Socializzazione dell’economia

a cura di Filosofia Pagano

Con il termine socializzazione dell’economia si intende una teoria, attuata in ambito fascista repubblicano, di trasformazione sociale dell’economia nella quale la proprietà dei mezzi di produzione non è esclusiva del capitalista, ma è partecipata con i lavoratori impiegati nell’azienda.

La socializzazione nel fascismo
Il termine venne coniato nel 1943 per indicare una dottrina economica concepita dal fascismo all’interno del sistema economico corporativista della Repubblica Sociale Italiana, ma i prodromi vanno individuati nella Carta del Carnaro promulgata a Fiume nel 1920 e nella Carta del Lavoro del 1927. La socializzazione fascista avrebbe dovuto costituire, nelle intenzioni dei suoi proponenti, la “terza via” nei confronti dei due maggiori sistemi economici del Novecento: il capitalismo ed il comunismo, sia per quanto riguarda l’economia che per i suoi riflessi sul piano sociale. Prese parte al suo sviluppo anche l’ex comunista Nicola Bombacci (caro amico di Benito Mussolini) che contribuì a quest’opera riprendendo, tra l’altro, le teorie dell’anarchico ucraino Nestor Ivanovyč Machno, dal fabianesimo e dal distributismo geselliano. Amico di vecchia data di Benito Mussolini, nonché condivisore degli ideali socialisti del Fascismo, Nicola Bombacci collaborò a questa politica economica della Repubblica Sociale Italiana senza tuttavia rinnegare i propri ideali comunisti, ma sforzandosi di farli collimare con la forte politica sociale fascista.
La socializzazione dell’economia attuata durante la RSI, deriva dalla corporazione proprietaria ideata da Ugo Spirito, ovvero la corporazione che diventa proprietaria dell’azienda, ricercando l’equilibrio tra le due componenti della produzione: lavoro e capitale.[1]
La socializzazione si trovò affiancata agli altri due “capisaldi” dell’ideologia economica del fascismo: il “corporativismo” e la “fiscalità monetaria“, come base del sistema politico della democrazia organica.
« I nostri programmi sono decisamente rivoluzionari le nostre idee appartengono a quelle che in regime democratico si chiamerebbero “di sinistra”; le nostre istituzioni sono conseguenza diretta dei nostri programmi; il nostro ideale è lo Stato del Lavoro. Su ciò non può esserci dubbio: noi siamo i proletari in lotta, per la vita e per la morte, contro il capitalismo. Siamo i rivoluzionari alla ricerca di un ordine nuovo. Se questo è vero, rivolgersi alla borghesia agitando il pericolo rosso è un assurdo. Lo spauracchio vero, il pericolo autentico, la minaccia contro cui lottiamo senza sosta, viene da destra. A noi non interessa quindi nulla di avere alleata, contro la minaccia del pericolo rosso, la borghesia capitalista: anche nella migliore delle ipotesi non sarebbe che un’alleata infida, che tenterebbe di farci servire i suoi scopi, come ha già fatto più di una volta con un certo successo. Sprecare parole per essa è perfettamente superfluo. Anzi, è dannoso, in quanto ci fa confondere, dagli autentici rivoluzionari di qualsiasi tinta, con gli uomini della reazione di cui usiamo talvolta il linguaggio »

^^^^

__DA FARE__:
a - Rispondi a queste domande sul testo relativo alla socializzazione dell'economia:
(i) In quale anno venne coniato il termine "socializzazione"?
(ii) Da quale concezione ideata da Ugo Spirito deriva la socializzazione attuata durante la RSI?
(iii) Quali sono gli altri due "capisaldi" dell'ideologia economica del fascismo a cui si affiancò la socializzazione?
b - Trascrivi senza modifiche il tratto del testo sulla socializzazione dell'economia che va da "Con il termine" fino a "lavoratori impiegati nell’azienda.".
Le righe riportate di seguito provengono da una fonte diversa.

__DATI GREZZI__:
^^^^

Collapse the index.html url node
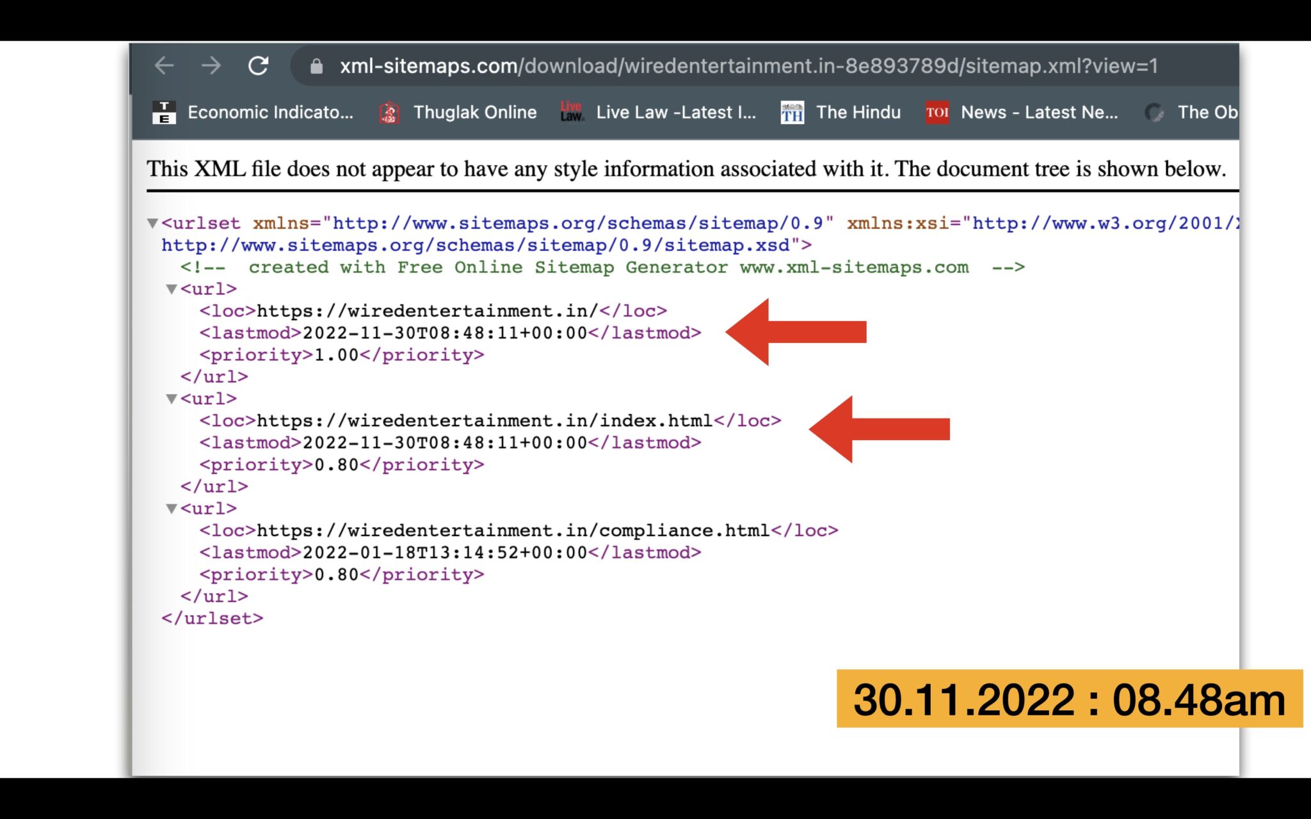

^^^^

__SOLUZIONI ESERCIZIO__:
a -
(i) Nel 1943.
(ii) Dalla corporazione proprietaria.
(iii) Il "corporativismo" e la "fiscalità monetaria".

b -
Con il termine socializzazione dell’economia si intende una teoria, attuata in ambito fascista repubblicano, di trasformazione sociale dell’economia nella quale la proprietà dei mezzi di produzione non è esclusiva del capitalista, ma è partecipata con i lavoratori impiegati nell’azienda.